I don't think that generating ObjectId for _id field affect directly scalability or performance. Whereby this can be happen?
Main difference is that ObjectIds are created by MongoDB and you don't burden yourself with responsibility for this. Otherwise you must by yourself to determine optimal size of id and to ensure unique value for each _id field of documents stored in collection. It's required because _id used as primary key. This can be justified if you have not very big collection and custom value of identifier is need for you.
But you have such additional benefits with _id field that stores ObjectId values as opportunity to create object id's from time and use this fact to your advantage in queries. Also you can get timestamp of ObjectId’s creation with getTimestamp() method. And sorting on _id in this case is equivalent to sorting by creation time.
But if you're going to use ObjectId in URLs or HTML then for security concerns you can encrypt it. To prevent leakage of information and access to object's creation time. It may be security risk.
About your solutions:
1) I suppose this's very convenient and flexible solution. In this case you can specify any value in postId which doesn't depend directly on _id.
But little disadvantage of this solution is that you have to have extra field and to create extra index. While _id is automatically indexed.
2) I don't think this's good solution from the point of view of performance and philosophy of noSQL approach.

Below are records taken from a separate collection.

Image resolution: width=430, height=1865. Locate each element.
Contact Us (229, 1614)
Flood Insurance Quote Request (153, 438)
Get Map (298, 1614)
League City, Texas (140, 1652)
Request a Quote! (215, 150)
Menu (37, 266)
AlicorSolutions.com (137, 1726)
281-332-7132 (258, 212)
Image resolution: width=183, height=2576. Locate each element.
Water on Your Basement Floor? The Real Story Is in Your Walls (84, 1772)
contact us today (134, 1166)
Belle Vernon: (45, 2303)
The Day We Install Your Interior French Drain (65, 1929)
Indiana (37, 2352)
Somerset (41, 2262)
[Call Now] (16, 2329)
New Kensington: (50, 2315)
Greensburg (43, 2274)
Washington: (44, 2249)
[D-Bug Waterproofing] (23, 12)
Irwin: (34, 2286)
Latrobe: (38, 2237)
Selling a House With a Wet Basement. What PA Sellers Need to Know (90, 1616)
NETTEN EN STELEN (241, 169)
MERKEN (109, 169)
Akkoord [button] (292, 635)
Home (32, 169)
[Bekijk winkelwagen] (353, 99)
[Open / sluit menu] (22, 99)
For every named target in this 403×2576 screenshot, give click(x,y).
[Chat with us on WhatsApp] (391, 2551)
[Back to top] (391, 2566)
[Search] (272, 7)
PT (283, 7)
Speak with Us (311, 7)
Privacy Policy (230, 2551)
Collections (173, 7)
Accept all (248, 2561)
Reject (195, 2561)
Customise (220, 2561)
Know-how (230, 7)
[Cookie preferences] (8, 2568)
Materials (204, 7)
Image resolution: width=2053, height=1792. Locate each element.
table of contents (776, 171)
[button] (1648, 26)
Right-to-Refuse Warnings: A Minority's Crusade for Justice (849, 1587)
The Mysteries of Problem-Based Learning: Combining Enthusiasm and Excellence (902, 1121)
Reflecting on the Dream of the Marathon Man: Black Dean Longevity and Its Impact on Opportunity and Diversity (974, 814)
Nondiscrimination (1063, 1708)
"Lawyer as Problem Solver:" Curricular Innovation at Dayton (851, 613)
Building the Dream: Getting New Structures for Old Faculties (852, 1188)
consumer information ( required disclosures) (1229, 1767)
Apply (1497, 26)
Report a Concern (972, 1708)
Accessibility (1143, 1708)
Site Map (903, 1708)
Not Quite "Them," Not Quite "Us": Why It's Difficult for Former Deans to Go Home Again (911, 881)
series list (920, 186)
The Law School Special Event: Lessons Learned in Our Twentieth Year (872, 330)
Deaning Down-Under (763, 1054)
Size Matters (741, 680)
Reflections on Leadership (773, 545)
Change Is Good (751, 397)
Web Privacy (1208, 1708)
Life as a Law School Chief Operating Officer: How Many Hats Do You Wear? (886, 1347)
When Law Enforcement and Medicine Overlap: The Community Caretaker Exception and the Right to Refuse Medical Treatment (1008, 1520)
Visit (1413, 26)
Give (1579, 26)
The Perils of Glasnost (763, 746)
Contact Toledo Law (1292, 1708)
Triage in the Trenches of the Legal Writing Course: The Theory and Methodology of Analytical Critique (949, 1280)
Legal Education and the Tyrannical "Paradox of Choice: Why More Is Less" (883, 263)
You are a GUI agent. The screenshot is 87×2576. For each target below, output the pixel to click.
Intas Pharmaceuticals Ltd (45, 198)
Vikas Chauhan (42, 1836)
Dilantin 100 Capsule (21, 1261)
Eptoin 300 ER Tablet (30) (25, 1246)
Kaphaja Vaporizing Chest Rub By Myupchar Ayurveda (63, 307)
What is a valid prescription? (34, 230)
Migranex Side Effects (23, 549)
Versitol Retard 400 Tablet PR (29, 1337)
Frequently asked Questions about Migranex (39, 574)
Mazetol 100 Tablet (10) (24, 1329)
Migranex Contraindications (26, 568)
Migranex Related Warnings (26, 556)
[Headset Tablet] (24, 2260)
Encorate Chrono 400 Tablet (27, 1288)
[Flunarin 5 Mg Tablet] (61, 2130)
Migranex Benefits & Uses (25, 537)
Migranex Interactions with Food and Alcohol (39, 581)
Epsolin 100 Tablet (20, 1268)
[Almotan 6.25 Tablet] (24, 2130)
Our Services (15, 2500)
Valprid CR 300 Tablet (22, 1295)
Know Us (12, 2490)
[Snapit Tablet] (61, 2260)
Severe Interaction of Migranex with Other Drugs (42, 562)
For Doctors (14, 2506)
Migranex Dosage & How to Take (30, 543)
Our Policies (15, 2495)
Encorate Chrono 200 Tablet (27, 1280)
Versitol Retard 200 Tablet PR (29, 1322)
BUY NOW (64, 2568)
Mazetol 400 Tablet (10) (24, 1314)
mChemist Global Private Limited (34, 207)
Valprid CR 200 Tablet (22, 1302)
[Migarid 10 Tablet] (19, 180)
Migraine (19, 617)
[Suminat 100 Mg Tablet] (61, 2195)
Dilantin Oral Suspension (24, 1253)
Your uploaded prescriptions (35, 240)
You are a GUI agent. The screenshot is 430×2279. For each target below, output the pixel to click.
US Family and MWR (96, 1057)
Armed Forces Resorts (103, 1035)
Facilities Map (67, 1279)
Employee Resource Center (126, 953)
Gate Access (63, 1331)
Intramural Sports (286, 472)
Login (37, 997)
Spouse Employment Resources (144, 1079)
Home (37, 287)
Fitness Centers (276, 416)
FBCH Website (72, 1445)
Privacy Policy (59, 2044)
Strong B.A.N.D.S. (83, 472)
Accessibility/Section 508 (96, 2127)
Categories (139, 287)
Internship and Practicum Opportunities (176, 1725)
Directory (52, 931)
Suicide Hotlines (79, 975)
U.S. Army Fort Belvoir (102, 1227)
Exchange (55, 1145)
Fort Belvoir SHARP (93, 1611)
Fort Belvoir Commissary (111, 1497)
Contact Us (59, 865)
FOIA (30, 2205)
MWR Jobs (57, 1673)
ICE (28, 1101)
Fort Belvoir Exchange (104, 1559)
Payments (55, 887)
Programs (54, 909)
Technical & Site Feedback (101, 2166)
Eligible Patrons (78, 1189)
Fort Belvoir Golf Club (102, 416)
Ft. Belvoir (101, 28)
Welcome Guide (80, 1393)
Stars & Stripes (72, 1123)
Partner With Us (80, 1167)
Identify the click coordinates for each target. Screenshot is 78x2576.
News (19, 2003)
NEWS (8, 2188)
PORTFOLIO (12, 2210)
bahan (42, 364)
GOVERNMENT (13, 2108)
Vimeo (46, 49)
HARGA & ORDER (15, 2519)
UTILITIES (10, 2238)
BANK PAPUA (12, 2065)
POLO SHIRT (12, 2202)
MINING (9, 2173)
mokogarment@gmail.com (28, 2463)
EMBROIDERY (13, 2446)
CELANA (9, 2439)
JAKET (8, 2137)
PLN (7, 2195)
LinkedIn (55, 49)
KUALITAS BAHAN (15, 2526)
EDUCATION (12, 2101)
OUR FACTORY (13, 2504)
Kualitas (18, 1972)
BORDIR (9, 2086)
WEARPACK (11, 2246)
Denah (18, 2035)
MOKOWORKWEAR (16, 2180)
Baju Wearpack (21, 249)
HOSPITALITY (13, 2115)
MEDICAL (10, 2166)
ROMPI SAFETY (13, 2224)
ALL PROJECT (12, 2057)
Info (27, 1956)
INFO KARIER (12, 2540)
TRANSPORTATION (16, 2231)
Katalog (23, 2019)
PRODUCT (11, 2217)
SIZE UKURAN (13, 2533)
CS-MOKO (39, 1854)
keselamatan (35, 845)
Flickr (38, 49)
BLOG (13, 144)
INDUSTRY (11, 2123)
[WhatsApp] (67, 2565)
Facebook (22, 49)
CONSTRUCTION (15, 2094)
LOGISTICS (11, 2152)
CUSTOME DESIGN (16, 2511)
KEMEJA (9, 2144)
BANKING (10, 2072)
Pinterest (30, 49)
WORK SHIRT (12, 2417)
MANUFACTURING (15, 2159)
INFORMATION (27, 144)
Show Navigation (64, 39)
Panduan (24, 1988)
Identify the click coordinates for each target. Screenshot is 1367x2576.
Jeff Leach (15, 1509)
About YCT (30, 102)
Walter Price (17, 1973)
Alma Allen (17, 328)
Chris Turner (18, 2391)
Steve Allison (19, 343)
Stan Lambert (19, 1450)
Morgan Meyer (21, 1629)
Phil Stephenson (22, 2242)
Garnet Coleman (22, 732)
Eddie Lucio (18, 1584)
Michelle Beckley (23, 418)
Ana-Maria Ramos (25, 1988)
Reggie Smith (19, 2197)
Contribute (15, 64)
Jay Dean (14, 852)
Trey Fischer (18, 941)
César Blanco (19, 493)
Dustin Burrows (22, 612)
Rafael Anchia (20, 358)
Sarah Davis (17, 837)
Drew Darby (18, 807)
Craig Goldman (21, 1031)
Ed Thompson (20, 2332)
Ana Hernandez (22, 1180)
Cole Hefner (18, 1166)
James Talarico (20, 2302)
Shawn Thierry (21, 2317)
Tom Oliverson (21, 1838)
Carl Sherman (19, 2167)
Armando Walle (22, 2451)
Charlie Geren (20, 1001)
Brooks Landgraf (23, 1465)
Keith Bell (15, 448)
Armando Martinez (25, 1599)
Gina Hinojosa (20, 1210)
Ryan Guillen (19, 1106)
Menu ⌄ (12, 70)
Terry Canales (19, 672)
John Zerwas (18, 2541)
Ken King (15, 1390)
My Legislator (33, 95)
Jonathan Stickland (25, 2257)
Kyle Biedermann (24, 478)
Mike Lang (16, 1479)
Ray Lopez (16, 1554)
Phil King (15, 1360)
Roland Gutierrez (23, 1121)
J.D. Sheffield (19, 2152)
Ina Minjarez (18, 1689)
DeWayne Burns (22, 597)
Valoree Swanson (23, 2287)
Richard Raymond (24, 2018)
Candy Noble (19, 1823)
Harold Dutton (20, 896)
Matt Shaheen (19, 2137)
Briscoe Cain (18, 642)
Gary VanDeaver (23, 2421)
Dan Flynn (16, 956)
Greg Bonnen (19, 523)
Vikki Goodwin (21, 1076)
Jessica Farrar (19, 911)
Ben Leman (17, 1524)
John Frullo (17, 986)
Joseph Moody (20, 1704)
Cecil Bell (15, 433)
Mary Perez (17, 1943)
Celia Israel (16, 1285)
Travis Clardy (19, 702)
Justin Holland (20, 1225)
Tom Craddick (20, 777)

Mongodb: object id as short primary key within a collection

How to make better use of objectId generate by MongoDB. I am not an expert user, but so far i ended up creating seperate id for my object (userid, postid) etc because the object id is too long and makes the url ugly if use as the main ID. I keep the _id intact as it help indexing etc. I was wondering about any better strategy so that one can use mongo objectId as more url friendly and easy to remember key. I read the key was a combination of date etc, so any of the part can be used unique within a collection for this purpose.
thanks,
bsr/
If you have an existing ID (say from an existing data set), then it's perfectly OK to override _id with the one you have.
...keeo the _id intact as it help indexing etc
MongoDB indexes the _id field by default. If you start putting integers in the _id field, they will be indexed like everything else.
So most RDBMs provide an "auto-increment" ID. This is nice for small datasets, but really poor in terms of scalability. If you're trying to insert data to 20 servers at once, how do you keep the "auto-increment" intact?
The normal answer is that you don't. Instead, you end up using things like GUIDs for those IDs. In the case of MongoDB, the ObjectId is already provided.
I was wondering about any better strategy so that one can use mongo objectId as more url friendly and easy to remember key
So the problem here is that "easy to remember" ID doesn't really mesh with "highly scalable database". When you have a billion documents, the IDs are not really "easy to remember".
So you have to make the trade-off here. If you have a table that can get really big, I suggest using the ObjectId. If you have a table that's relatively small and doesn't get updated often, (like a "lookup" table) then you can build your own auto-increment.
The choice is really up to you.
You can overwrite the _id yourself. There is no obligation for using the auto-generated object id. What is the problem with overriding _id inside your app according to your own needs?